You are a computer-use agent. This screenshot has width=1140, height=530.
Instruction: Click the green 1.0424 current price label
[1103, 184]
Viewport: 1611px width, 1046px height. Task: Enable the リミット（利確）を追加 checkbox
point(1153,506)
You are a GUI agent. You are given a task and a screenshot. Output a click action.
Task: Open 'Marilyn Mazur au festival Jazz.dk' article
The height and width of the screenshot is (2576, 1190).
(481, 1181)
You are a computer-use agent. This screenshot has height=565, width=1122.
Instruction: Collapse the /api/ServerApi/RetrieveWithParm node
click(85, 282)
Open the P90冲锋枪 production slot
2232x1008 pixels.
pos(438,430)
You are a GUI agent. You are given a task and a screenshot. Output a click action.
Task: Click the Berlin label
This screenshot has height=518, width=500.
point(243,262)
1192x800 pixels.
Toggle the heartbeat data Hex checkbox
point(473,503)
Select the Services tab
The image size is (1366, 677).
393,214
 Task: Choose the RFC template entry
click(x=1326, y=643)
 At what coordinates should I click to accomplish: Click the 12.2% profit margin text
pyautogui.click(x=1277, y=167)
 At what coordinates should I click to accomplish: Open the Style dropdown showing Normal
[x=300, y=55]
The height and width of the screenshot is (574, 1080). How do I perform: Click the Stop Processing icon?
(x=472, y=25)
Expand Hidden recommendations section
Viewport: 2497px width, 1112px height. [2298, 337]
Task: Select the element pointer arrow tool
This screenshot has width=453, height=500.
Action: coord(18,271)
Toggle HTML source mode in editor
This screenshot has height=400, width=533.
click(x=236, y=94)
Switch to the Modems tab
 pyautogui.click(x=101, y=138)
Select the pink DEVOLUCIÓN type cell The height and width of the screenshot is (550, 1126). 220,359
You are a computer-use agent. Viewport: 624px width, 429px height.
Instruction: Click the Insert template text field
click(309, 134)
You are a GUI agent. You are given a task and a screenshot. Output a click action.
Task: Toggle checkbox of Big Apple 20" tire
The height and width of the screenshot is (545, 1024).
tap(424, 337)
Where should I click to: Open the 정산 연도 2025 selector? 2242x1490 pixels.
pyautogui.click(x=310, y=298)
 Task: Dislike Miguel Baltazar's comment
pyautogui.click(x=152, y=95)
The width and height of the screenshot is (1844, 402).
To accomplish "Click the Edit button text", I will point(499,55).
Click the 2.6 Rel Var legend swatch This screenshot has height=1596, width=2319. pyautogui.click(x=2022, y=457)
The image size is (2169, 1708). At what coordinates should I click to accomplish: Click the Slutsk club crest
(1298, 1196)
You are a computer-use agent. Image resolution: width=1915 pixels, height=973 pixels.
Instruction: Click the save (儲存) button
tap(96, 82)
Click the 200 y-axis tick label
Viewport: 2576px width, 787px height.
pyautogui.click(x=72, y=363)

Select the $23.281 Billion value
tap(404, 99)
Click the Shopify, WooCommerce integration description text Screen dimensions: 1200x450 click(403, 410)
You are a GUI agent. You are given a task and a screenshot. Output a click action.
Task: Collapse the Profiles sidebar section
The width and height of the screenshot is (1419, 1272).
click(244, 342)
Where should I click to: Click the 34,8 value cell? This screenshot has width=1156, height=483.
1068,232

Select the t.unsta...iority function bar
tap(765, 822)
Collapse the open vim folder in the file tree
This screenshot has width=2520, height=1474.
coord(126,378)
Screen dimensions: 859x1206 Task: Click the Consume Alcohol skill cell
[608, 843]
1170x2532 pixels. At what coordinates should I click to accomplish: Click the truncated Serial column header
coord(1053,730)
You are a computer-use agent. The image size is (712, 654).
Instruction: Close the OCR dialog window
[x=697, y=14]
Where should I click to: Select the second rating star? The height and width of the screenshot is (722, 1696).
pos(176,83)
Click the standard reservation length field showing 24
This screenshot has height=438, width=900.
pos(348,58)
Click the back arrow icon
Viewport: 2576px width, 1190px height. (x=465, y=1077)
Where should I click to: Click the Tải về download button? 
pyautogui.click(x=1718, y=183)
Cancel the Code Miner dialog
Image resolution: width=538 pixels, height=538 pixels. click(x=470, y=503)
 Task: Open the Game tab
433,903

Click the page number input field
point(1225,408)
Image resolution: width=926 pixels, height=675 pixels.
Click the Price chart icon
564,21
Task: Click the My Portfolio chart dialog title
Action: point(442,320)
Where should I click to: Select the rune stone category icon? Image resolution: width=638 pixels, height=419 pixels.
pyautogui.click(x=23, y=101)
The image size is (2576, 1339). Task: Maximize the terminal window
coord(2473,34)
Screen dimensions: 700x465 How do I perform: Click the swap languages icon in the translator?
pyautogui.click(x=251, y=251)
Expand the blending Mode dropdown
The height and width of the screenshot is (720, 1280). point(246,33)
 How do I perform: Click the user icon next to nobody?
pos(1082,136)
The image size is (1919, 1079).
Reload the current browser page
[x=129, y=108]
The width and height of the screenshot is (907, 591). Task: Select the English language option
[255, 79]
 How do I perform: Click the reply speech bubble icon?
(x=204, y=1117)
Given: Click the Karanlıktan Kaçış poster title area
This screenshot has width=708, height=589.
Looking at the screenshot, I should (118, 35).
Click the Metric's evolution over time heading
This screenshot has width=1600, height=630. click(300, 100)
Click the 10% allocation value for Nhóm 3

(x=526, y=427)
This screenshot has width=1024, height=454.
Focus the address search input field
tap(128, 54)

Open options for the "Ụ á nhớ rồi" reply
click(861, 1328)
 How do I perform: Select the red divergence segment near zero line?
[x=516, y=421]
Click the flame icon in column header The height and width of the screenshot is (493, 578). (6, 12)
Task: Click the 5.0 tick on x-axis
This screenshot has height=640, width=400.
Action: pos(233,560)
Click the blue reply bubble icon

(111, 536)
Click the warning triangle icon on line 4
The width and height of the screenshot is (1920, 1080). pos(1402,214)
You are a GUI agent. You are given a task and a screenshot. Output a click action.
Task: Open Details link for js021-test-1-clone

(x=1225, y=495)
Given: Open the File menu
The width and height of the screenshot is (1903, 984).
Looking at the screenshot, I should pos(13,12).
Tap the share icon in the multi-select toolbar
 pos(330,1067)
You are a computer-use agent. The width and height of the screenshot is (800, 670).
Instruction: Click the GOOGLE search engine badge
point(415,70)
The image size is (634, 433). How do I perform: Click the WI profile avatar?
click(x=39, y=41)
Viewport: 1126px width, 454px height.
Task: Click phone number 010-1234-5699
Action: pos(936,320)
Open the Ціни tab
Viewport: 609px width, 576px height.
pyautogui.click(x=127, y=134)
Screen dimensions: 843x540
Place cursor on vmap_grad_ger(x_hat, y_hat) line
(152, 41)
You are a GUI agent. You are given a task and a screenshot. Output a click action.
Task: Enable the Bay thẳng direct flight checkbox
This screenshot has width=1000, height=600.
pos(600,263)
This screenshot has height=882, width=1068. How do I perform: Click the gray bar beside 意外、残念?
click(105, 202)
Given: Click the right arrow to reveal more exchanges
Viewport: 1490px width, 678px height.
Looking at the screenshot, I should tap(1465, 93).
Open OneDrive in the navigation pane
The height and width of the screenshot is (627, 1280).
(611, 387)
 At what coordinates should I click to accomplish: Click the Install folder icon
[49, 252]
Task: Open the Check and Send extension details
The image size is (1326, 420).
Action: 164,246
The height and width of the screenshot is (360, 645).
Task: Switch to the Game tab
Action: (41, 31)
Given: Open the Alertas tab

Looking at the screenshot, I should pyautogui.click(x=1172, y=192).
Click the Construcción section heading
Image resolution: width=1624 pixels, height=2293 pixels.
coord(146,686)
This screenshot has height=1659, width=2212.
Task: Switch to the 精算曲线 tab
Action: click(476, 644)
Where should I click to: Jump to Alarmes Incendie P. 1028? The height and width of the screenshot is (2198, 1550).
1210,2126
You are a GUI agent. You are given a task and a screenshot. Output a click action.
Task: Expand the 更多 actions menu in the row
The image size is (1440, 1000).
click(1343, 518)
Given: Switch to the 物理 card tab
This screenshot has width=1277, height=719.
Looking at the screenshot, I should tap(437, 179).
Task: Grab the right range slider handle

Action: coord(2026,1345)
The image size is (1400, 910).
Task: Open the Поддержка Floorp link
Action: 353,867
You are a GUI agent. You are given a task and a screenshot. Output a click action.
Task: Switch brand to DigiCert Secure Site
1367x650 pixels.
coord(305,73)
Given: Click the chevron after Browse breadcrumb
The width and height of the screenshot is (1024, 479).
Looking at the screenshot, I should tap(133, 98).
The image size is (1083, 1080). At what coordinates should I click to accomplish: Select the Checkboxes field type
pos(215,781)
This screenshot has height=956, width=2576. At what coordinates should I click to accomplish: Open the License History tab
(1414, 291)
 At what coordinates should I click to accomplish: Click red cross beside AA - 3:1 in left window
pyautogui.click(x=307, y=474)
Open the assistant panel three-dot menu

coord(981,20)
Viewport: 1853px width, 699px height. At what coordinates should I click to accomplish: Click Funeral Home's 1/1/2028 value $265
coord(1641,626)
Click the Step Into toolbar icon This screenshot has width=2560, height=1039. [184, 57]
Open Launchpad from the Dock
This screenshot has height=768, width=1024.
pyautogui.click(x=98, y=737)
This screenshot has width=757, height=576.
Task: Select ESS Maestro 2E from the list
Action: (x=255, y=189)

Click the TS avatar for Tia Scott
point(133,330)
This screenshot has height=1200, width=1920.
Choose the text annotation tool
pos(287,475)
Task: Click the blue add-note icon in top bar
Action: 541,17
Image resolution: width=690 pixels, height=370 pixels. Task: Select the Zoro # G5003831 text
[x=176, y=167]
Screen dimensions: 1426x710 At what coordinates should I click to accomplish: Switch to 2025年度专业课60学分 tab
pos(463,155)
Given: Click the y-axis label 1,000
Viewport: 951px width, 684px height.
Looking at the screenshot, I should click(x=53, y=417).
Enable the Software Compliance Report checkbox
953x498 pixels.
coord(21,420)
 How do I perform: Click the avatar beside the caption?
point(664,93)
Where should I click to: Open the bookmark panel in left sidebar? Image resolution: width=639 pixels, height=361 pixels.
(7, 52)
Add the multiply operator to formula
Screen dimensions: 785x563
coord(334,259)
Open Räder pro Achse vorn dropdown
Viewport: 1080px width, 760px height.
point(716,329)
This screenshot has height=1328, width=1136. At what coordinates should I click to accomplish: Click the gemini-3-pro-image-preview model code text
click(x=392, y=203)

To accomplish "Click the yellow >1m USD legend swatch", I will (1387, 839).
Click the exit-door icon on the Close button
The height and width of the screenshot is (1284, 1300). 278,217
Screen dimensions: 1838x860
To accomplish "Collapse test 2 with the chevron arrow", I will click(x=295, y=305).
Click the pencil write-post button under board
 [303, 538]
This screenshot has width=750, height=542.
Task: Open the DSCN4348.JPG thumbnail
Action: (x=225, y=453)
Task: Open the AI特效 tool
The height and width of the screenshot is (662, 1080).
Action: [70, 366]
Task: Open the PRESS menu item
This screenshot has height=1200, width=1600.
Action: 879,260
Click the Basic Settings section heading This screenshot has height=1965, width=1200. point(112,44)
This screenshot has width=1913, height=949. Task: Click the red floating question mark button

Exercise description:
Copy the records again, starting at the line that contains "will (1387, 839)." and continuing through the last line of the records. Replace "chevron arrow" with "toggle arrow" and leave everything else unchanged.

Output of the task:
To accomplish "Click the yellow >1m USD legend swatch", I will (1387, 839).
Click the exit-door icon on the Close button
The height and width of the screenshot is (1284, 1300). 278,217
Screen dimensions: 1838x860
To accomplish "Collapse test 2 with the toggle arrow", I will click(x=295, y=305).
Click the pencil write-post button under board
 [303, 538]
This screenshot has width=750, height=542.
Task: Open the DSCN4348.JPG thumbnail
Action: (x=225, y=453)
Task: Open the AI特效 tool
The height and width of the screenshot is (662, 1080).
Action: [70, 366]
Task: Open the PRESS menu item
This screenshot has height=1200, width=1600.
Action: 879,260
Click the Basic Settings section heading This screenshot has height=1965, width=1200. point(112,44)
This screenshot has width=1913, height=949. Task: Click the red floating question mark button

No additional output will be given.